I certainly felt a major difference when I started to bench that way. It just floored me to learn that all the things I considered essential for proper bench pressing were actually hindering my development. Lowering the bar high on the chest made prealigning the pectoral girdle more difficult. Pulling the arms back and wide to the sides so they were in line with my shoulders made pushing the bar on that modified S-shaped plane impossible. The only way the bar could travel was straight up and down. That’s fine for bench presses to the neck, a completely different exercise, but not for the basic bench press. And pulling the arms back and wide also made pushing through at the top with the pecs difficult. I never even thought about finishing my reps with the bar over my eyes because I thought lowering the bar high on the chest and pushing the bar straight up and down was the only road to pectoral nirvana.
To get an idea of what you should feel as you bench-press’and to teach yourself how to become a pec bench presser’stand with your back against a wall. Roll and work your rear deltoids back and under your shoulders while at the same time thrusting your rib cage and sternum upward, as if you’re trying to make it hit the ceiling. Those two things happen simultaneously, pushing your rear delts down and back hard toward your glutes and thrusting your chest upward. If you do them simultaneously and properly, your whole chest should feel coiled tight and under muscular tension, while the deltoids are taken almost completely out of the picture. Do you feel how the pecs are in a more advantageous position to receive stimulation now? Raise your arms as if you were going to push a barbell back and forth, simulating what you do while lying on your back. Notice how the arms naturally travel on an arc as your hands move from close to your chest to complete lockout.
Once you get a feel for aligning your chest and deltoids, take it to the gym and do a couple of sets with no weight on the bar. You just want to teach yourself how to stimulate and train your pecs, not build any muscle. Once you do a few light sets and make any adjustments in your setup, go ahead and do several sets with your normal bench press weight’or, say, 80 percent of it.

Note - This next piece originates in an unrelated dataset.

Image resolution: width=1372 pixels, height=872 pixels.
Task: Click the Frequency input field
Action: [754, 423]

If you’re lucky, your gym may have some arched benches from the Parrillo Genetic Equalizer line of equipment. They’re built expressly for chest training and are designed to ensure proper alignment of the pectoral girdle and direct isolation of chest muscles during bench pressing. The arched benches come in inclined and flat models, and they make it almost impossible to bench incorrectly.

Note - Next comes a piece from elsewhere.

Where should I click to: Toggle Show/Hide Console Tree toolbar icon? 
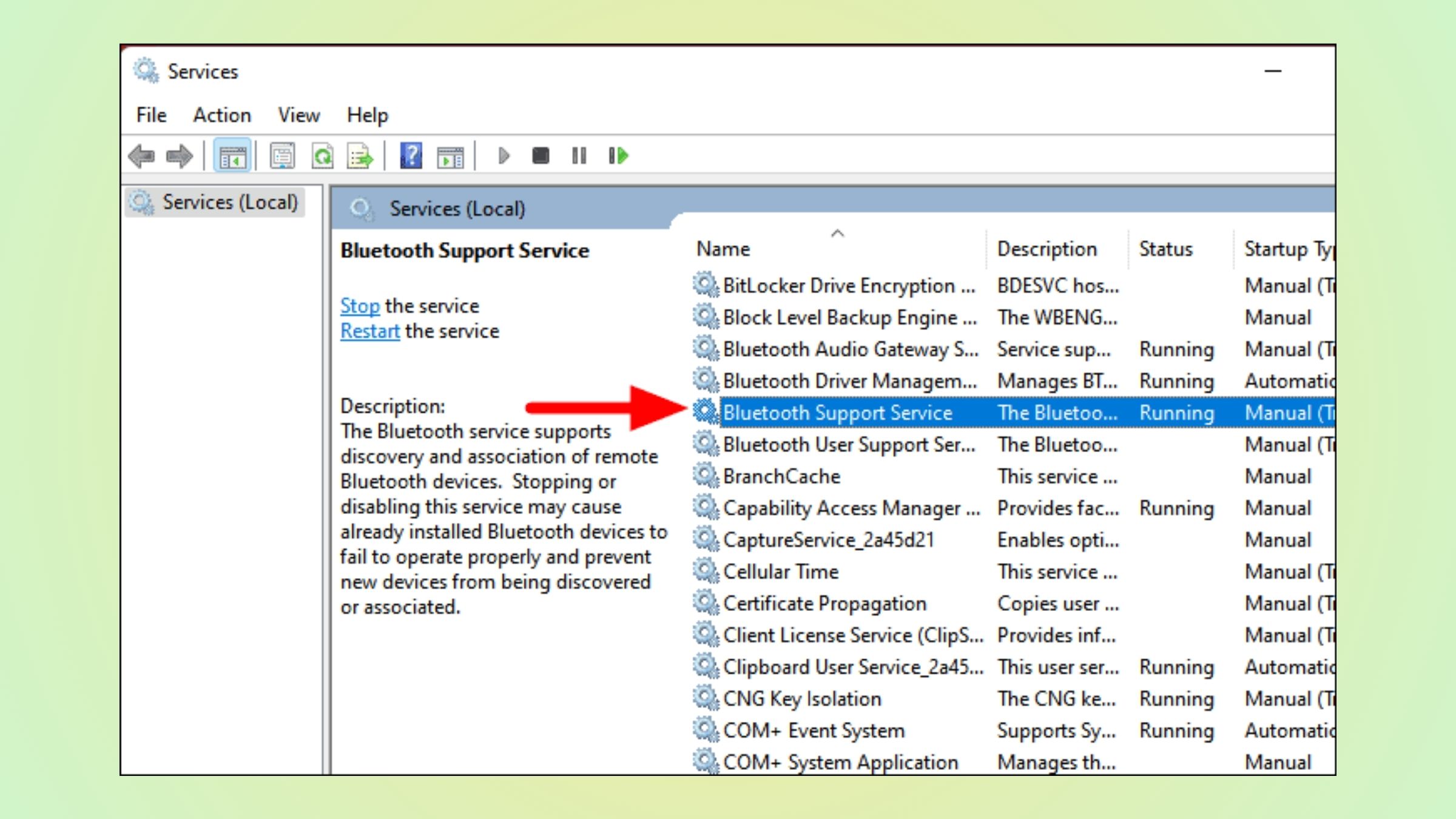pyautogui.click(x=232, y=157)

Remember that every repetition matters. The first two reps should be as hard as the last two. Your goal is not to see how quickly you can finish your set so you can look at the babe photos in the swimsuit section of this magazine. Your job is to work the target muscle to the max, do muscle-stimulating reps and hard sets and then psychologically prepare for the next set.
High intensity is a given, but keep in mind that you can train with high intensity and not stimulate the muscle if you don’t know how to do the exercise correctly. High intensity with correct form is what you want’along with the ability to innervate the targeted muscle group with purpose and deliberation.